Author: Sunil Purushotham
Publisher: South Asia in Motion
Published: 2021
Total Pages: 344
ISBN-13: 9781503614543
DOWNLOAD EBOOK"This book makes a case for the unprecedented violence in India's immediate postcolonization and argues that it played a crucial role in institutional and constitutional development during this six-year span"--
Author: Sudipta Kaviraj
Publisher:
Published: 2011
Total Pages: 344
ISBN-13: 9788178242965
DOWNLOAD EBOOKAuthor: Steven Wilkinson
Publisher: Harvard University Press
Published: 2015-02-12
Total Pages: 304
ISBN-13: 0674728807
DOWNLOAD EBOOKSteven I. Wilkinson explores how India has succeeded in keeping the military out of politics, when so many other countries have failed.
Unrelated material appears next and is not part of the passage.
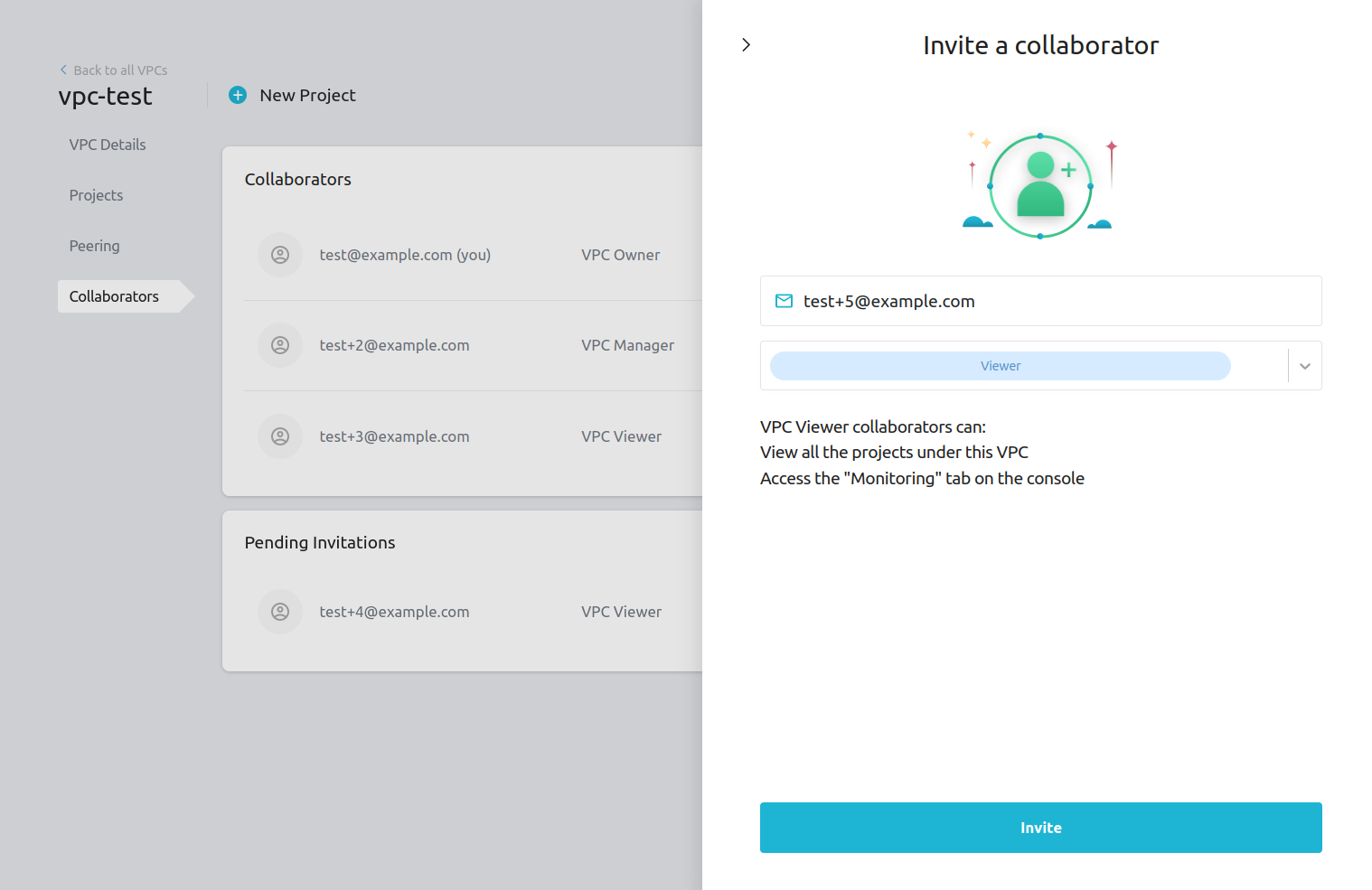Open the Peering section

pos(94,246)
He uncovers the command and control strategies, the careful ethnic balancing, and the political, foreign policy, and strategic decisions that have made the army safe for Indian democracy.
Author: Alexander Lee
Publisher: University of Michigan Press
Published: 2019-02-01
Total Pages: 305
ISBN-13: 0472131257
DOWNLOAD EBOOKWhy do some states provide infrastructure and social services to their citizens, and others do not? In Development in Multiple Dimensions, Alexander Lee examines the origins of success and failure in the public services of developing countries. Comparing states within India, this study examines how elites either control, or are shut out of, policy decisions and how the interests of these elites influence public policy. He shows that social inequalities are not single but multiple, creating groups of competing elites with divergent policy interests. Since the power of these elites varies, states do not necessarily focus on the same priorities: some focus on infrastructure, others on social services, and still others on both or neither. The author develops his ideas through quantitative comparisons and case studies focusing on four northern Indian states: Gujarat, West Bengal, Bihar, and Himachal Pradesh, each of which represents different types of political economy and has a different set of powerful caste groups. The evidence indicates that regional variation in India is a consequence of social differences, and the impact of these differences on carefully considered distributional strategies, rather than differences in ideology, geography, or institutions.
Author: Jane Burbank
Publisher: Princeton University Press
Published: 2011-07-05
Total Pages: 528
ISBN-13: 0691152365
DOWNLOAD EBOOKBurbank and Cooper examine Rome and China from the third century BCE, empires that sustained state power for centuries.
Author: Sanjay Srivastava
Publisher: Routledge
Published: 2005-09-27
Total Pages: 255
ISBN-13: 1134683596
DOWNLOAD EBOOKAn interdisciplinary, engaging book which looks at the nature of Indian society since Independence. By focusing on the Doon school, a famous boarding school in India, it unpacks what post-colonialism means to Indian citizens.